では、基本となるトレーニングを練習してみましょう。まず、坐骨で座って、あごを少し引きます。そのまま軽く鼻から息を吸って、静かに長くフーッと口から息を吐いてください。息を吐いていくにつれて、お腹がだんだん小さくなってくるはずです。

力を入れてハーッと吐いてしまうと、外の筋肉を使ってお腹をへこませることになってしまいます。腹横筋をしっかり使うためには、息を静かにフーッと長く吐く。すると、自然とお腹が締まっていきます。

これを、日常の中でやっていくんです。電車に乗っているときでもいいですし、立った状態でも正しい姿勢をとってこの方法で呼吸すると、それだけで素晴らしいインナーユニットエクササイズになります。騙されたと思って、ぜひやってみてください。

では、白鳥さんを交えて、実技をやってみましょう。

いわゆる一般的な腹筋運動というのは、外側にある筋肉、腹直筋を使っています。先ほど言ったように、お腹の収縮の順番というのは、まず腹横筋が入って、ひねる筋肉が入って、最後に腹直筋が入らなきゃダメなんです。正しい腹筋運動のやり方は、

(1)ひざを軽く曲げて、仰向けに寝る
(2)鼻から息を吸う
(3)口からフーッと息を吐きながら、ゆっくりと上体を起こす
(4)息を吸いながら、ゆっくりと上体を元に戻す

これが、腹横筋というお腹の中の自前のコルセットを強くする腹筋運動です。

ここで注意してほしいのは、お子さんにやらせる場合、頭の後ろに手を当てるのは絶対にやめてください。子どもたちは筋力がないので、このやり方だと腕の力で頭を引っ張ってしまい、首を痛める原因になるからです。ですから、腕は胸の前に置いてください。

それから、上体は上まで上げようとする必要はありません。上まで上体を起こすときには、脚のつけ根の筋肉を使っているんです。腰痛の人がこれをやると、余計に悪化するので気をつけてください。

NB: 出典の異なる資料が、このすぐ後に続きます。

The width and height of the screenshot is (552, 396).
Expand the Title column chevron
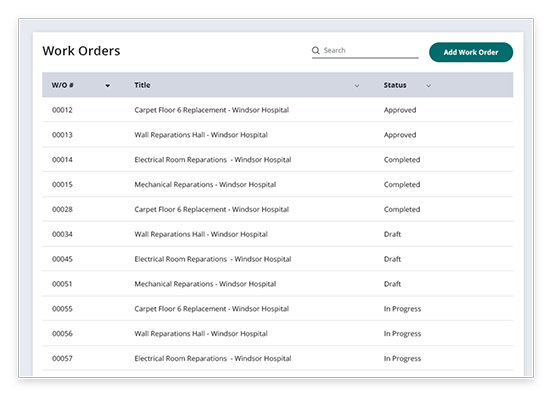pos(357,86)
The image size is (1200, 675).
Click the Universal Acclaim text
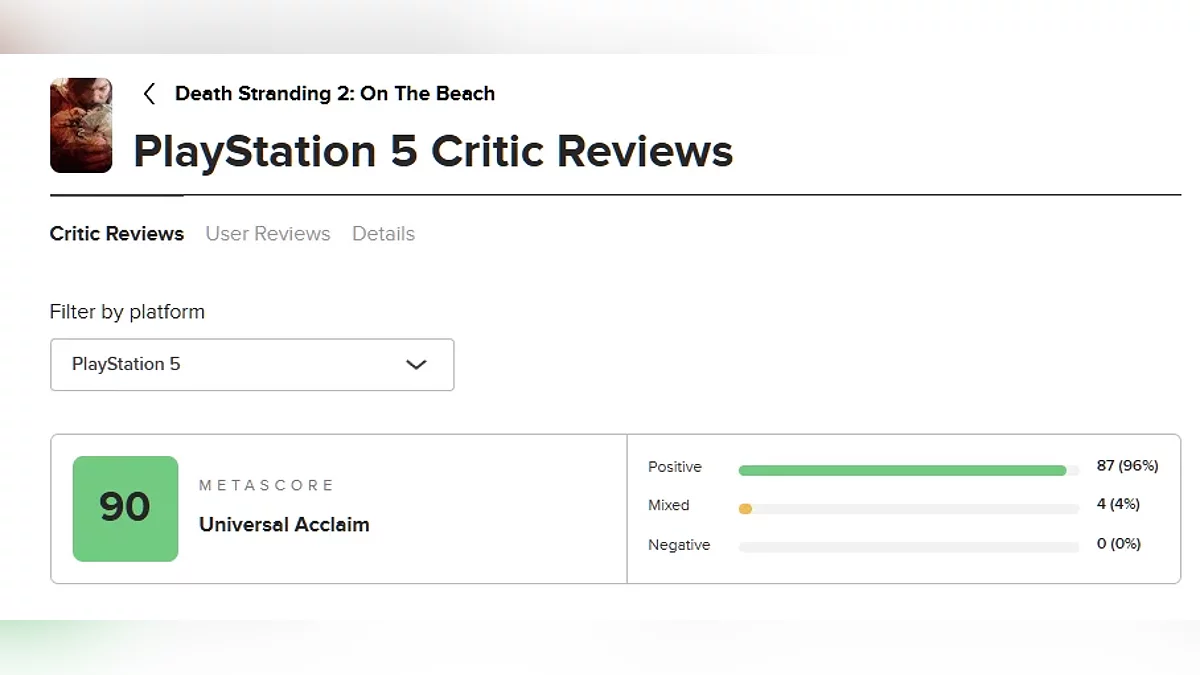point(284,525)
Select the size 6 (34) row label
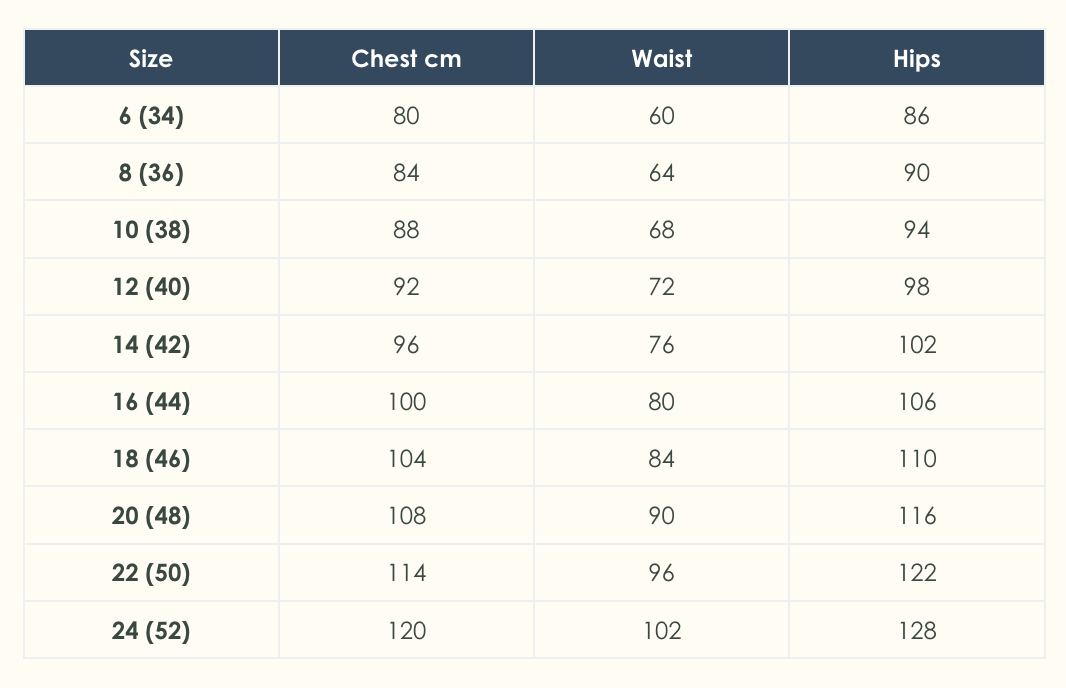The image size is (1066, 688). click(151, 116)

次に、背筋です。学校の体育でよくやる背筋運動は、あごを上げて、腰を支点にして思い切り上体を起こそうとします。これは、負担が全部腰にくるので危険です。正しいやり方は、

(1)うつ伏せになって、腰のあたりで手を組む
(2)あごを引く
(3)軽く上体を起こす

これだけでいいです。上体を反らす必要はありません。これが腰痛の人でもできる背筋運動です。

スポーツの世界でも、日本は技術の指導は非常にうまいんですが、フィジカルの指導が弱いんですね。そのために、ケガでリタイアしている子どもがいっぱいいます。

先ほどから、腹横筋が大事だと言っていますが、僕たちの時代は、遊びの中で腹横筋が鍛えられていました。山、川、砂利道、いろんなバランスの悪いところを走ったりしながら、バランスをとるために腹横筋が鍛えられていたんです。ところが、今の子どもたちは遊べる環境がないから、全然鍛えられていないんです。ですから、みなさんも含めて、腹横筋を再教育しなきゃいけないんです。

こんなトレーニング方法もあります。

(1)ティッシュでこよりを作る
(2)坐骨でしっかり座る
(3)こよりを手に持って顔の前に置く
(4)こよりに向かってフーッと静かに息を吹きかける

これで、こよりに息が届けば、腹横筋がしっかり使われているということです。子どもや若い女性は、息が届かない人がいっぱいいます。それくらい、今の人はお腹の中を使って息を吐き出すことができないんです。

フィットネスクラブで、マシーンを使って外の筋肉をつけるトレーニングもいいですが、人間の基本機能という意味では、腹横筋をしっかり鍛えることが大切なんです。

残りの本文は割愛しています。